• _Required work_: Check each line of the listing for the word "value" and report the ones that have it.

• _The records_:
○ ○ ○

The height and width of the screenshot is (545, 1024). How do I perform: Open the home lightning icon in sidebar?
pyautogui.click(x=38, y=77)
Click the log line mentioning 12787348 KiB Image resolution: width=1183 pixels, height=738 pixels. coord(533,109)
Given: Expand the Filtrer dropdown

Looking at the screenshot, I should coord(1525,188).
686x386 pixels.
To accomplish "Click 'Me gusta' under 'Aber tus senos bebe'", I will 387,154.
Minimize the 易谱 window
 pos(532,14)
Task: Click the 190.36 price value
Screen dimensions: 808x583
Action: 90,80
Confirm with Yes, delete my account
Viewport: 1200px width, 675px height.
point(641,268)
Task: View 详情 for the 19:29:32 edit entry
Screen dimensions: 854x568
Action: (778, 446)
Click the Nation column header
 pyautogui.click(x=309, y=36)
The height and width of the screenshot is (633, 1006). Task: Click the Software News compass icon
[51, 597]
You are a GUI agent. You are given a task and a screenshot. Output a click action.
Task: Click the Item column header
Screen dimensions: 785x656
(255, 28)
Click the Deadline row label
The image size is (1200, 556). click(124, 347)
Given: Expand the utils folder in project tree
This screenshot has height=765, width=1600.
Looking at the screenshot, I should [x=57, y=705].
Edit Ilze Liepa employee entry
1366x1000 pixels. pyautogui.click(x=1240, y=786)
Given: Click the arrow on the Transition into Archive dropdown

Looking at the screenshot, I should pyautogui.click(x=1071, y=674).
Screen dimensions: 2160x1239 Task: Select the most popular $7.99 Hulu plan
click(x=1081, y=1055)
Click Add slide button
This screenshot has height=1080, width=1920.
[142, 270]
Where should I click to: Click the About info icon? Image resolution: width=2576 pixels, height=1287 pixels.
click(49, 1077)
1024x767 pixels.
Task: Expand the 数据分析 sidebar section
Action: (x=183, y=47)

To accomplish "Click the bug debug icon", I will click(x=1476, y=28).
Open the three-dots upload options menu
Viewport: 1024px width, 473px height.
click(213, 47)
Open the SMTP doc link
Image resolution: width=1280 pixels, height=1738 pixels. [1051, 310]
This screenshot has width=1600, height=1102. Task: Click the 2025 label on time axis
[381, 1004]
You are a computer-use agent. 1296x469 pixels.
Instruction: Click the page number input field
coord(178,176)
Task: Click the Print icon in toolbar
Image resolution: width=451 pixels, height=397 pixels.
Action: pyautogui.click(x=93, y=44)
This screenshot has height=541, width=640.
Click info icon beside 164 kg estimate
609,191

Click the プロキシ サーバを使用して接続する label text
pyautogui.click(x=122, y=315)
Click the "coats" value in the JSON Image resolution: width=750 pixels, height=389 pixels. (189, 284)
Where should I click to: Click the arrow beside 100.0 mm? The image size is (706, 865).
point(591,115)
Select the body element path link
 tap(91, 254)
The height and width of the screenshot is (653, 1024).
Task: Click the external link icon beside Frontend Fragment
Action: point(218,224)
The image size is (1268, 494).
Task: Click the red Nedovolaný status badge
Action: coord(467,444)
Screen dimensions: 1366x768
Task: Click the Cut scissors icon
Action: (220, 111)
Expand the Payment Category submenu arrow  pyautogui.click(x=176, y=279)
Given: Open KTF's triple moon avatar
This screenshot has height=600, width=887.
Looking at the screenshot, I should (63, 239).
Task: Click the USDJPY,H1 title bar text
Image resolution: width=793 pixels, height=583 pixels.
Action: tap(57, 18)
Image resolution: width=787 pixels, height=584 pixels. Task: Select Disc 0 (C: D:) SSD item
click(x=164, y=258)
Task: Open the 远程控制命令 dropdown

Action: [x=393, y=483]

○ ○ ○

• _Result of this exercise_:
Task: Click the 190.36 price value
Click the "coats" value in the JSON Image resolution: width=750 pixels, height=389 pixels. (189, 284)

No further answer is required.